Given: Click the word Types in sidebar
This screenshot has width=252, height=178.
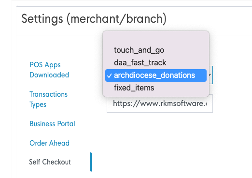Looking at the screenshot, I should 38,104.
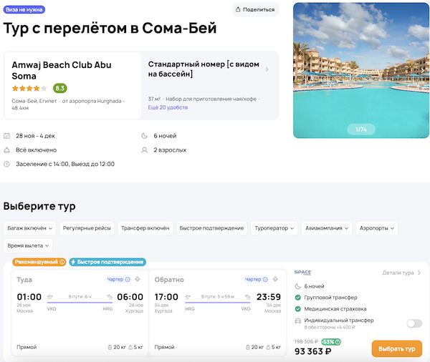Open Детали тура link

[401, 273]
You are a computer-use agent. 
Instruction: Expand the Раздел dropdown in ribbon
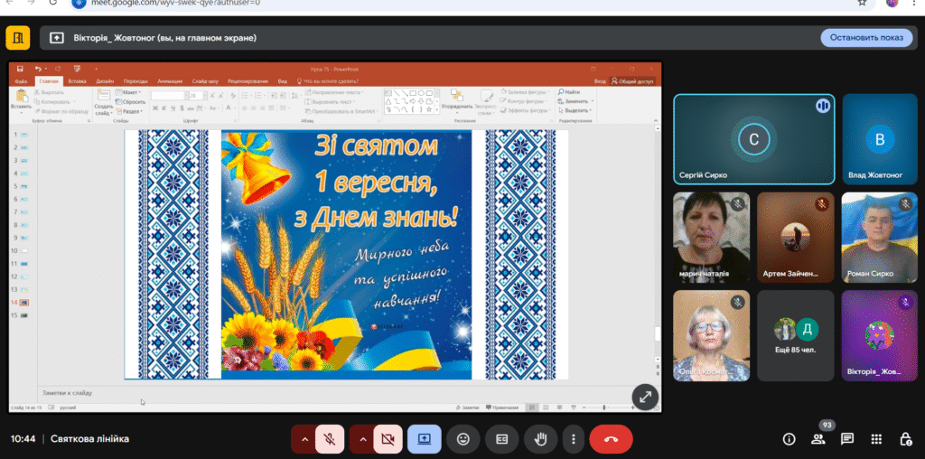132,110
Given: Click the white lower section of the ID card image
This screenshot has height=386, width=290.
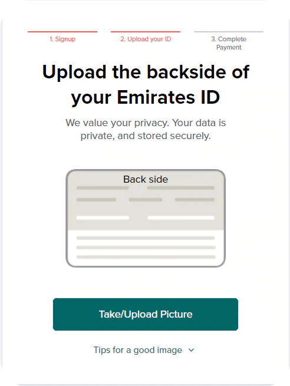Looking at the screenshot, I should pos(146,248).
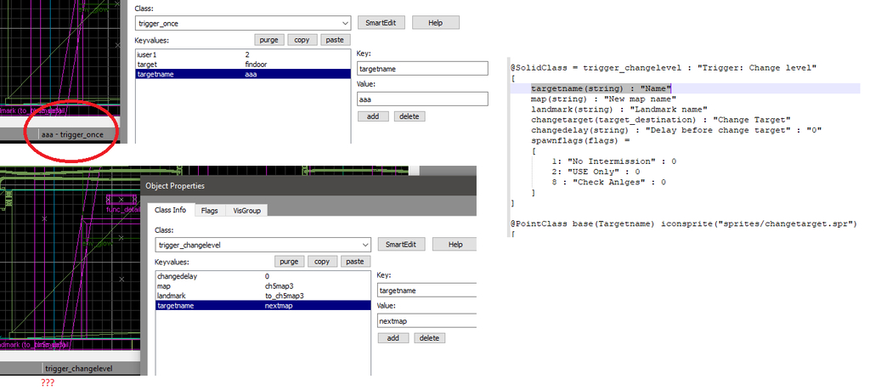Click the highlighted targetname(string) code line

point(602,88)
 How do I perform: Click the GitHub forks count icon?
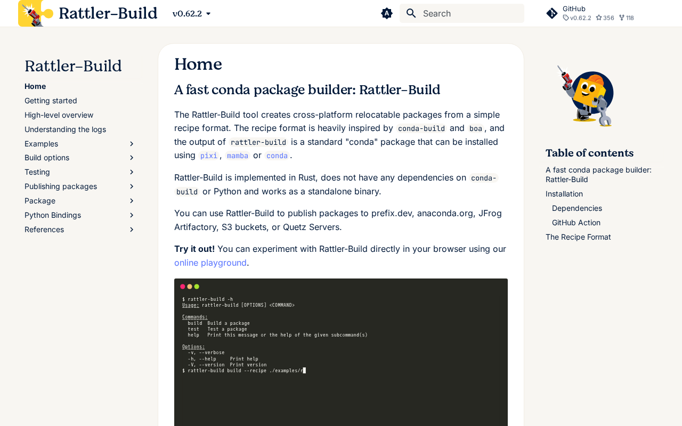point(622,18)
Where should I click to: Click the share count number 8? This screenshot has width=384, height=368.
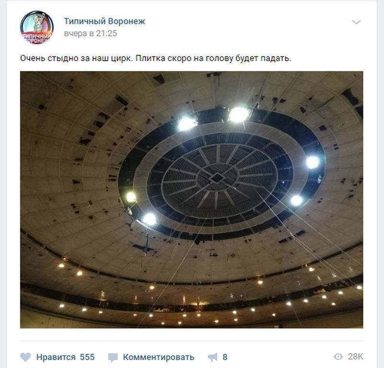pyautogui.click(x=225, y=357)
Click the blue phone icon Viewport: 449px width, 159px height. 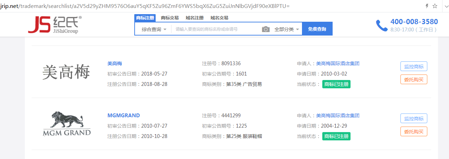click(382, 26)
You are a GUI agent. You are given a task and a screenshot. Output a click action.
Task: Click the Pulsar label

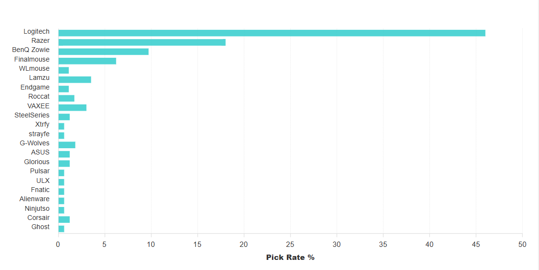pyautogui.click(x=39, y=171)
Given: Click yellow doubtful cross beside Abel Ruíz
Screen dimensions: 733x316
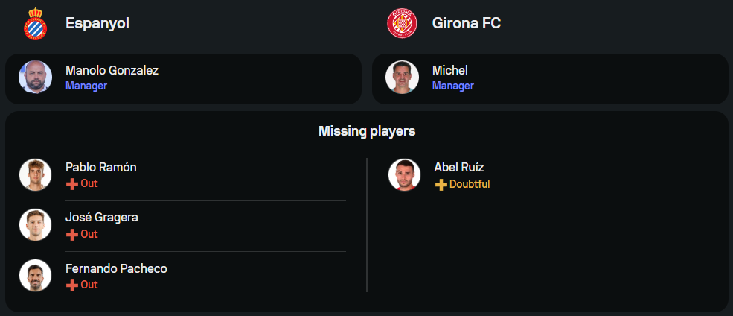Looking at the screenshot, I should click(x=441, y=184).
---
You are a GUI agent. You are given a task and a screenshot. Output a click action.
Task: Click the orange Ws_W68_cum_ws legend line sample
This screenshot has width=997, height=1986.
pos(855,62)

Required action: In the listing above, the required lines run from the line with "Given: Click the word Types in sidebar" through the line with "Given: Click the white". Output exactly those lines, omitting pictures.

Response to this exercise:
Given: Click the word Types in sidebar
This screenshot has width=252, height=178.
Looking at the screenshot, I should 38,104.
Open Детали тура link

[401, 273]
You are a computer-use agent. 
Instruction: Expand the Раздел dropdown in ribbon
132,110
Given: Click the white lower section of the ID card image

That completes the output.